*** Opening of Data supplied ***

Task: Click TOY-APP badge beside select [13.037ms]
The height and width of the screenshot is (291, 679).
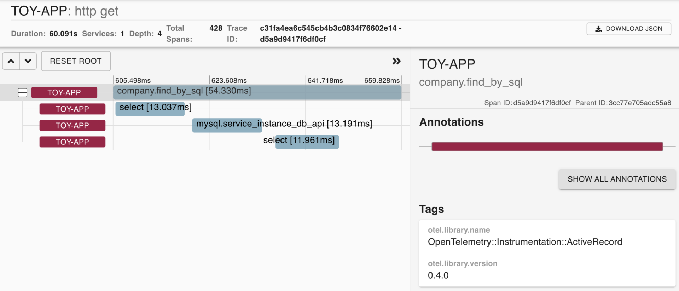Action: coord(72,109)
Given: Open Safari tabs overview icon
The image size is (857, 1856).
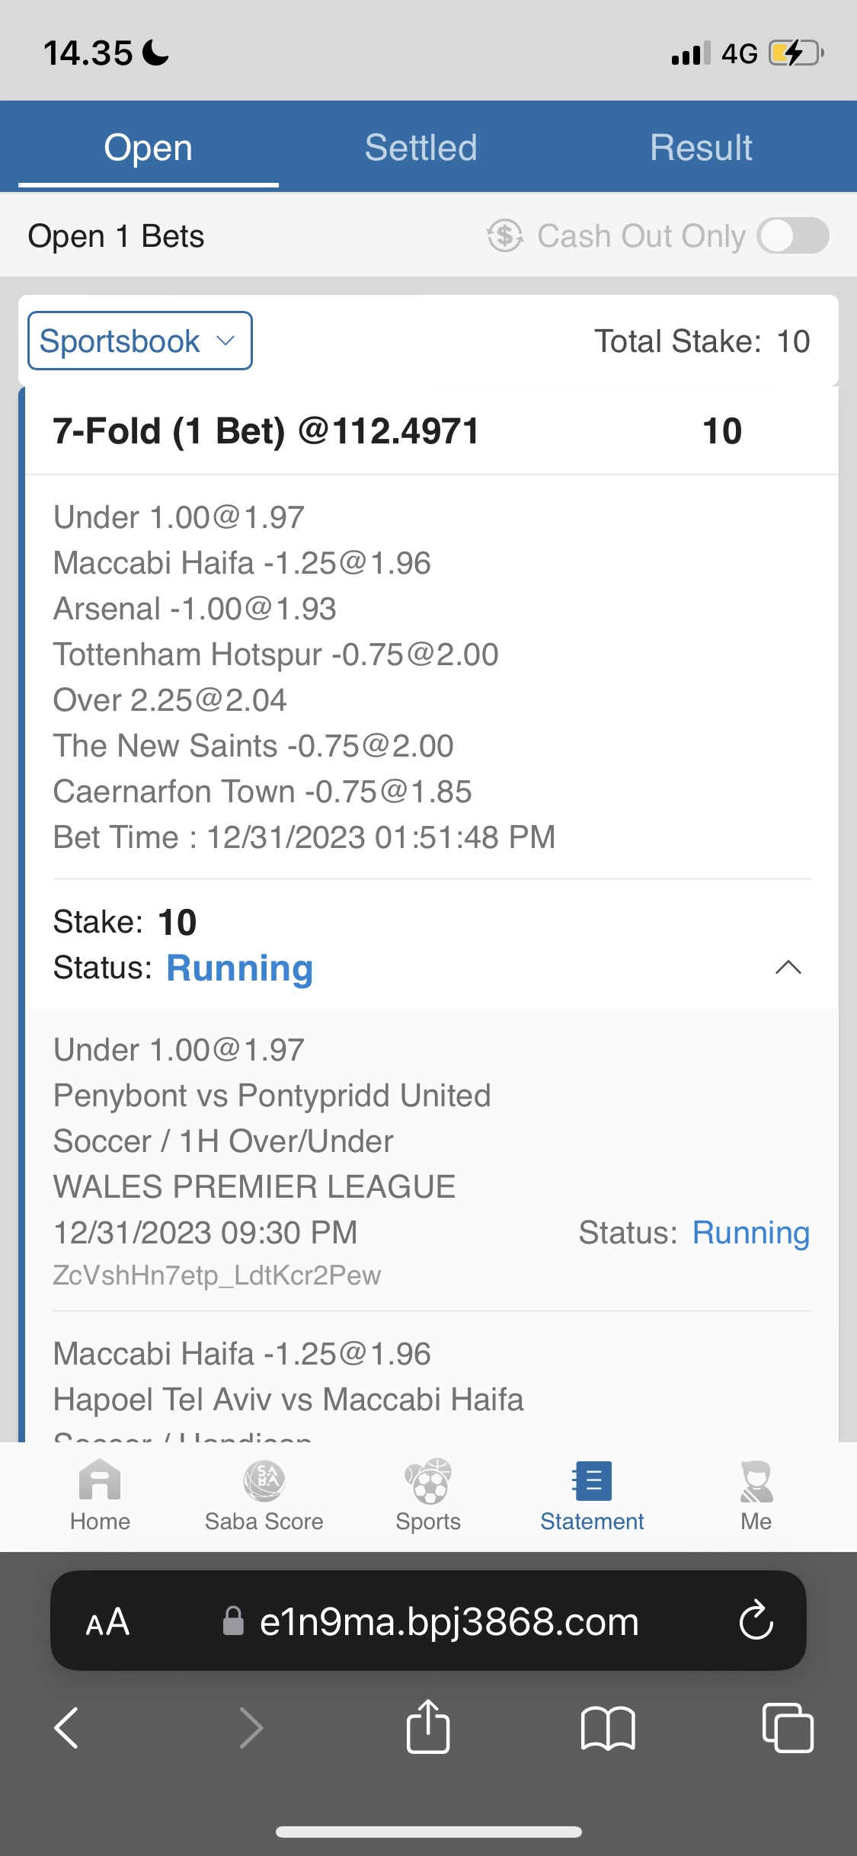Looking at the screenshot, I should [x=788, y=1727].
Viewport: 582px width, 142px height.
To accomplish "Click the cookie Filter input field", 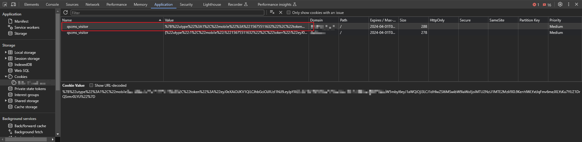I will [x=167, y=13].
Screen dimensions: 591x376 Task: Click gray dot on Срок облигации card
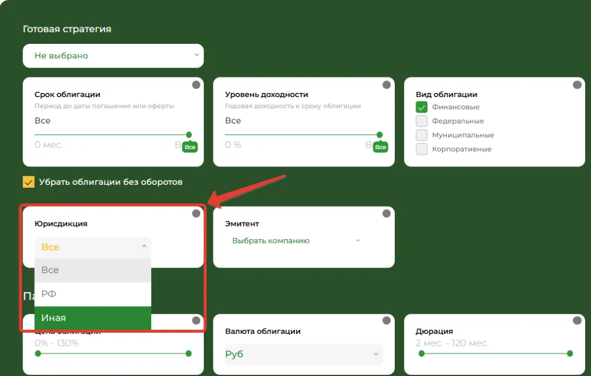(196, 85)
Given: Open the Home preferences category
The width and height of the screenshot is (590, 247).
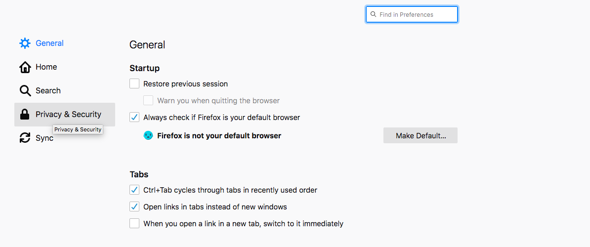Looking at the screenshot, I should tap(46, 67).
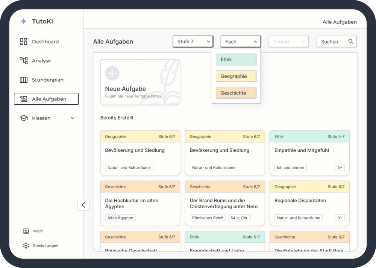The height and width of the screenshot is (268, 376).
Task: Pick Geschichte from the Fach list
Action: click(x=236, y=93)
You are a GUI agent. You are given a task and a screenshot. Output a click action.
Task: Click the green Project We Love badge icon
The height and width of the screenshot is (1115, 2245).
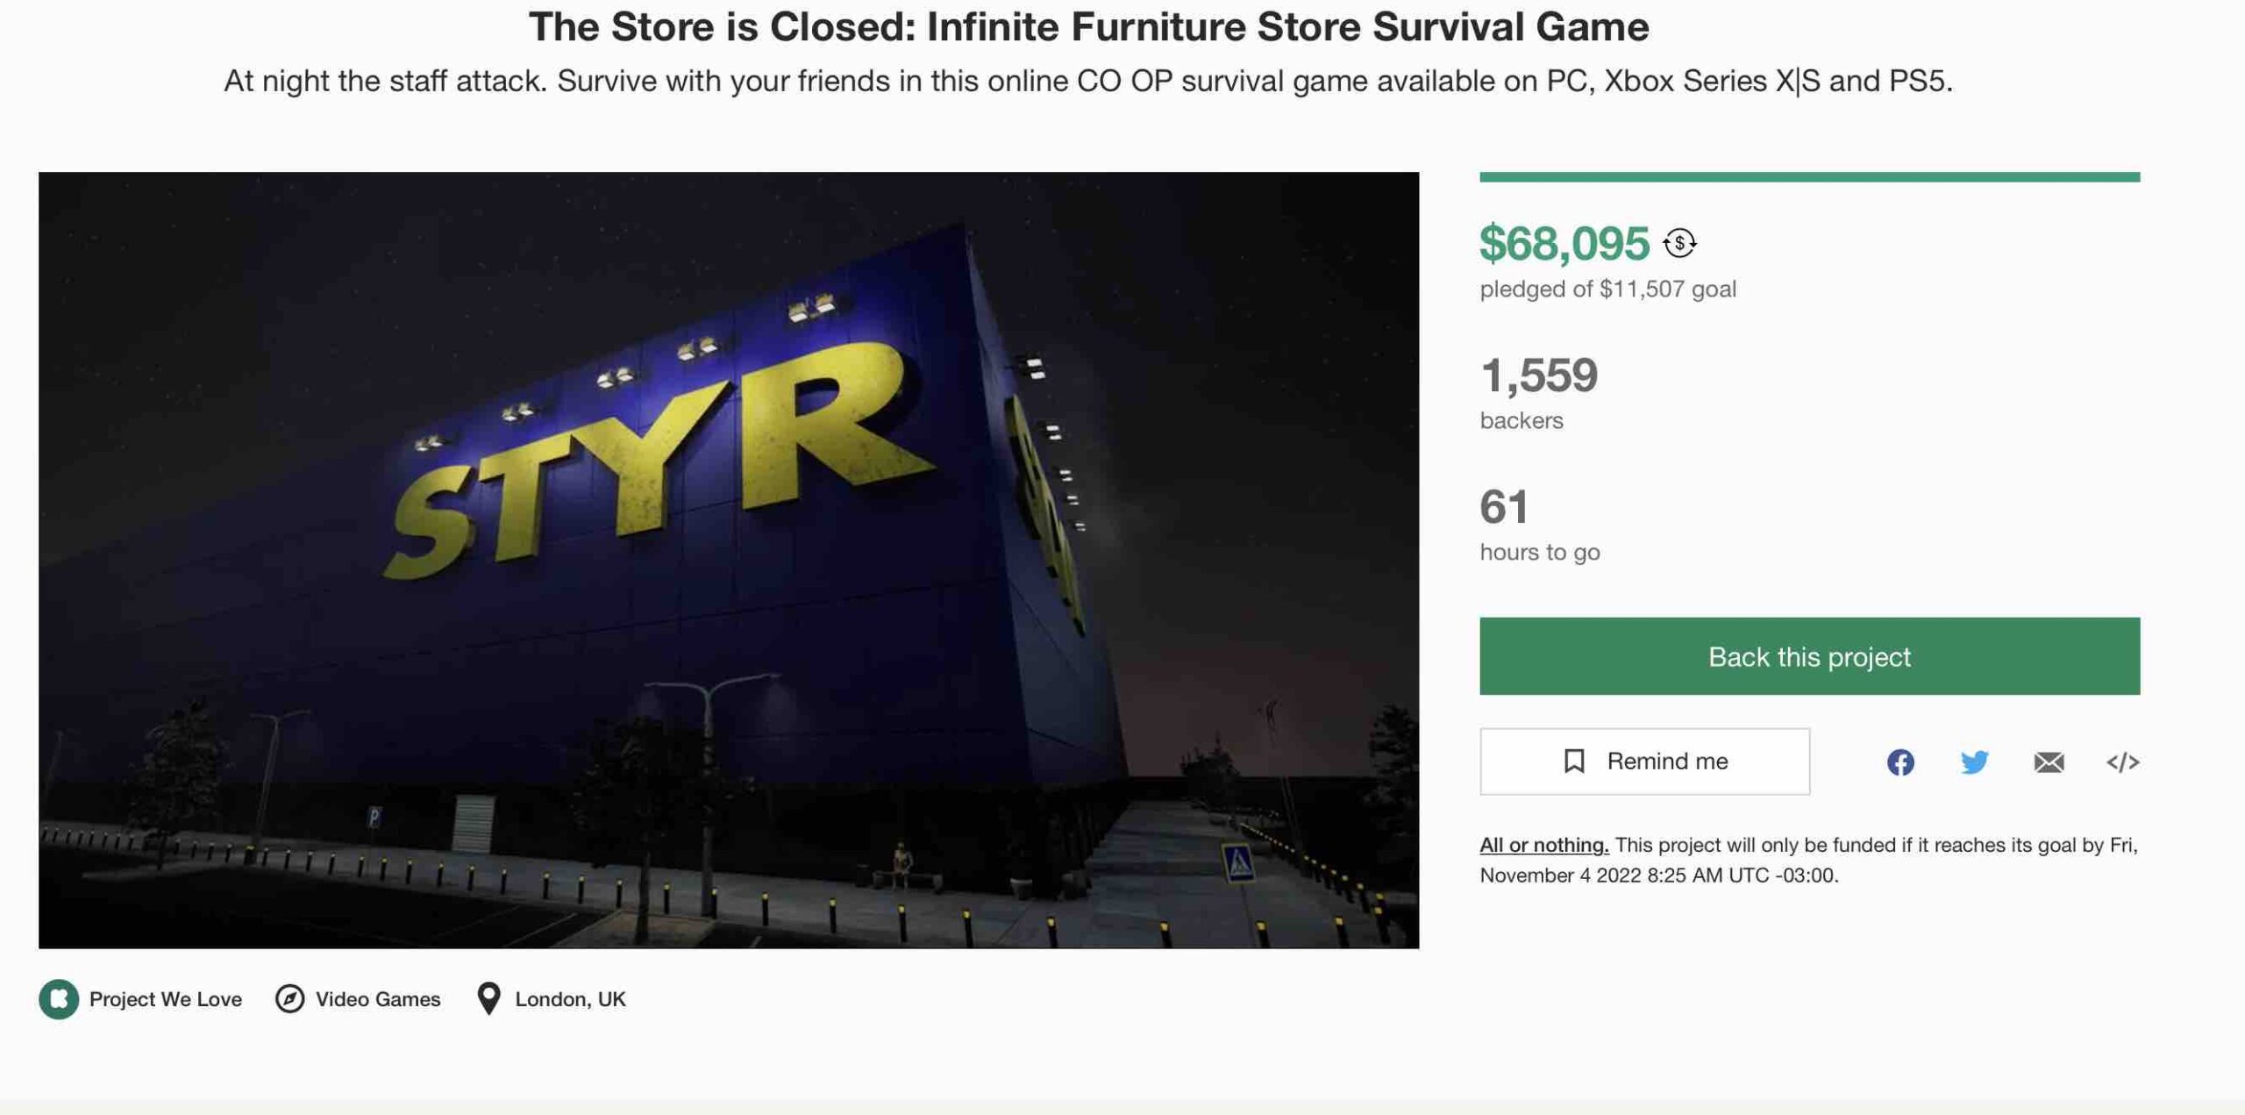coord(59,998)
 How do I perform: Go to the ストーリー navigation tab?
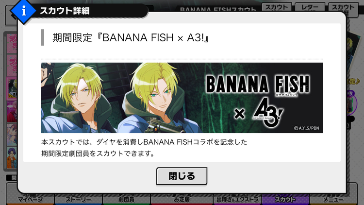pyautogui.click(x=79, y=199)
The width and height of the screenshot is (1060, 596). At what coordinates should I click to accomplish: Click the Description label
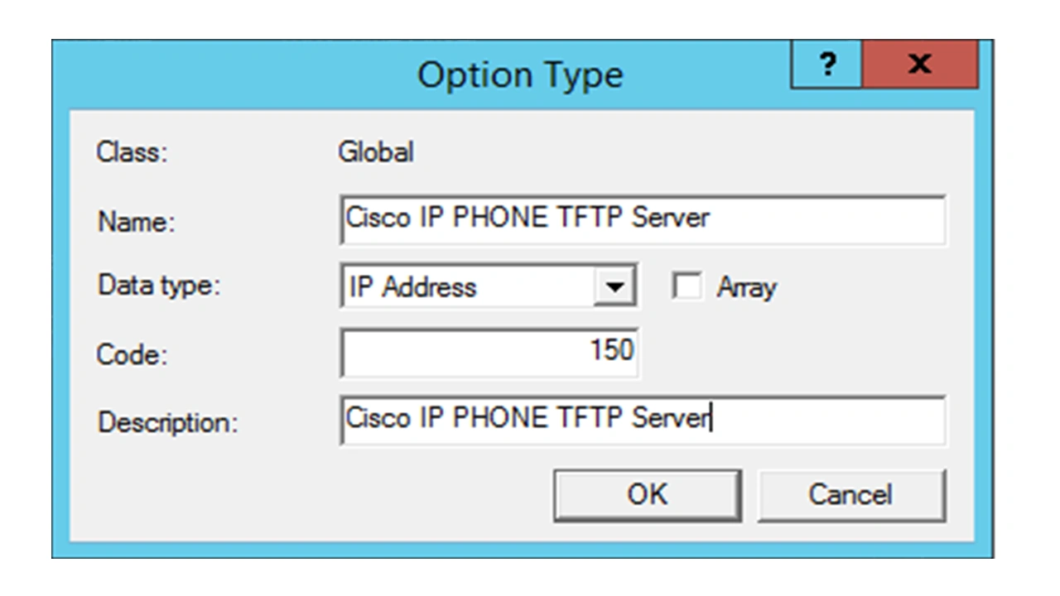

*** Close of Data supplied ***

Could you copy out every line in the listing where the word "icon" appears?

Result of the task:
Given: Open Safari tabs overview icon
Task: Click the green Project We Love badge icon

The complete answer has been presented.